Un premier casier en fonctionnement (115 000 tonnes) arrive aujourd'hui à saturation. Un deuxième 4 fois plus important (465 000 tonnes) est prévu pour la suite.


Nous nous opposons à la réalisation de ce deuxième casier qui condamnerait la région à subir pendant encore 20 ans des nuisances, sans compter les pollutions prévisibles sur le long terme.
Nous rappelons que le Pumonte produit 5 000 tonnes/an qui vont se réduire encore avec la mise en place du tri. Nous disons à ceux qui invoquent la solidarité pour venir chez nous déverser des déchets qu'ils ne se donnent pas la peine de trier, que la région a déjà "donné", avec plus de 85% des déchets accueillis provenant du reste de l'île.


Nous sommes conscients de la situation de l'ensemble de la Corse, et nous sommes prêts a accepter une augmentation des tonnages sur le premier casier, permettant d'assurer 2 ans voire 2 an et demi de fonctionnement, si l'on nous apporte la garantie, écrite et actée, que le deuxième casier ne se fera pas.
Nous demandons un engagement formalisé, car le Syvadec a déjà manqué deux fois à sa signature:
  • La première fois en interrompant à la mi-décembre 2015 un moratoire prévu pour durer jusqu'à la fin décembre 2015 (accord du mois d'octobre 2015).
  • Une deuxième fois en refusant la fermeture du casier dès son arrivée à saturation, prévue pourtant dans l'accord signé en janvier 2016 (le casier était au moment de la signature, et est encore, prévu pour 115.000 tonnes, aujourd'hui atteintes), et en n'appliquant pas les dispositions relatives à réalisation des clôtures. La décharge est ouverte encore actuellement, alors que, selon l'accord, les travaux devraient débuter à la mi mars 2016.

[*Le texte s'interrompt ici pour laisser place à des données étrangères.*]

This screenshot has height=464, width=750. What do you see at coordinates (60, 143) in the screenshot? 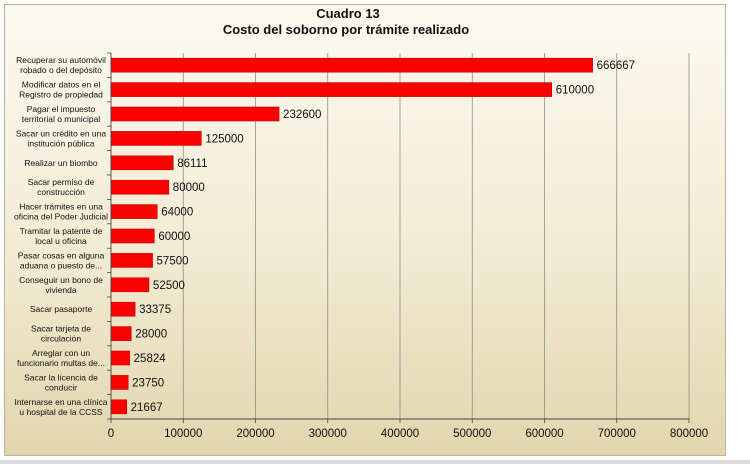
I see `category-label-line: institución pública` at bounding box center [60, 143].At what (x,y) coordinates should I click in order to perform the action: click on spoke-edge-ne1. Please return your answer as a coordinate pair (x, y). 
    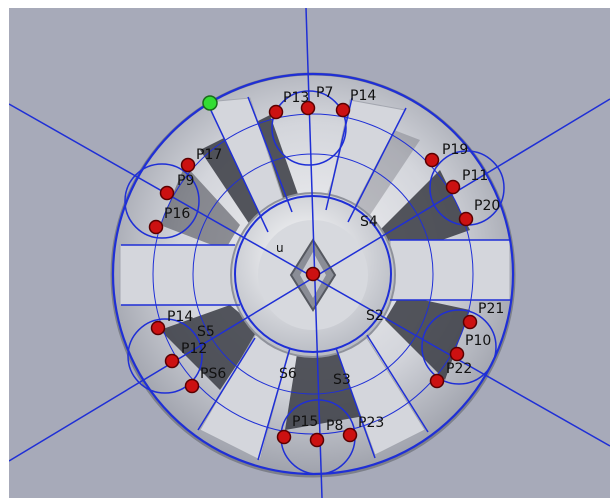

Une solution transitoire est donc possible, qui permet de sauvegarder à court terme les intérêts de la Corse. Mais elle suppose que les zones peuplées se responsabilisent. Le rural n'a pas vocation à être la poubelle de la Corse.
Nous refusons pour notre part la condamnation à 20 ans de nuisances et à une pollution perpétuelle, promise à notre région.